GRANP: A Graph Recurrent Attentive Neural Process Model for Vehicle Trajectory Prediction
Yuhao Luo, Kehua Chen, Meixin Zhu
TL;DR
This paper addresses autonomous-vehicle trajectory prediction with explicit uncertainty quantification. It introduces GRANP, a Graph Recurrent Attentive Neural Process that combines a deterministic and latent path in a RANP encoder, Graph Attention Networks for social interactions, and a Gaussian-output decoder trained via an ELBO objective. On the highD dataset, GRANP achieves state-of-the-art RMSE and substantially better NLL compared to baselines, while providing interpretable uncertainty and attention visualizations.

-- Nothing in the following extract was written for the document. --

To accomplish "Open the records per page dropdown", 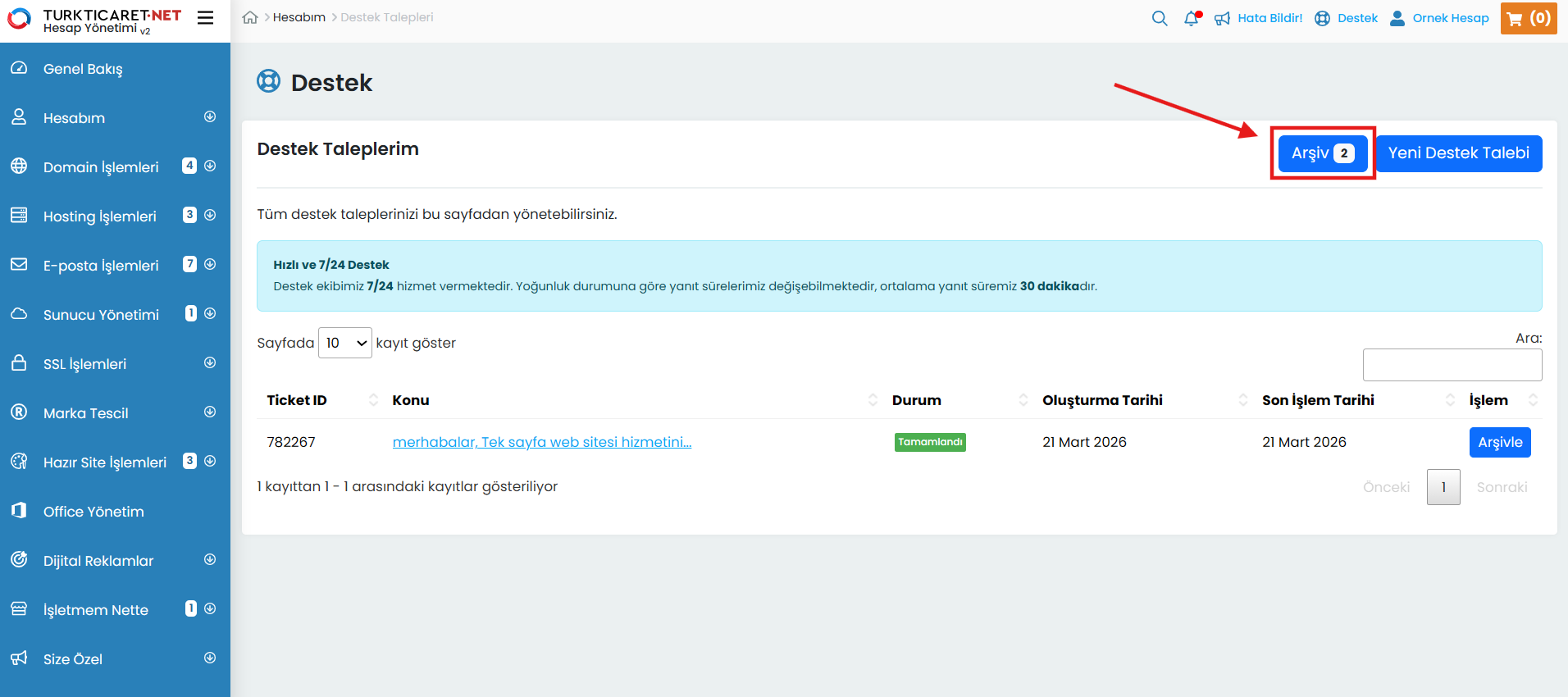I will (x=344, y=343).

The approach offers a scalable, uncertainty-aware framework for predicting vehicle trajectories in complex traffic scenarios, with practical implications for safer and more efficient autonomous driving. $p(Y_T|X_T,X_C,Y_C)$ is modeled with latent variables and cross-attention, and the encoder-decoder structure enables direct, tractable uncertainty quantification without heavy sampling.
Abstract
As a vital component in autonomous driving, accurate trajectory prediction effectively prevents traffic accidents and improves driving efficiency. To capture complex spatial-temporal dynamics and social interactions, recent studies developed models based on advanced deep-learning methods. On the other hand, recent studies have explored the use of deep generative models to further account for trajectory uncertainties. However, the current approaches demonstrating indeterminacy involve inefficient and time-consuming practices such as sampling from trained models. To fill this gap, we proposed a novel model named Graph Recurrent Attentive Neural Process (GRANP) for vehicle trajectory prediction while efficiently quantifying prediction uncertainty. In particular, GRANP contains an encoder with deterministic and latent paths, and a decoder for prediction. The encoder, including stacked Graph Attention Networks, LSTM and 1D convolutional layers, is employed to extract spatial-temporal relationships. The decoder is used to learn a latent distribution and thus quantify prediction uncertainty. To reveal the effectiveness of our model, we evaluate the performance of GRANP on the highD dataset. Extensive experiments show that GRANP achieves state-of-the-art results and can efficiently quantify uncertainties. Additionally, we undertake an intuitive case study that showcases the interpretability of the proposed approach. The code is available at https://github.com/joy-driven/GRANP.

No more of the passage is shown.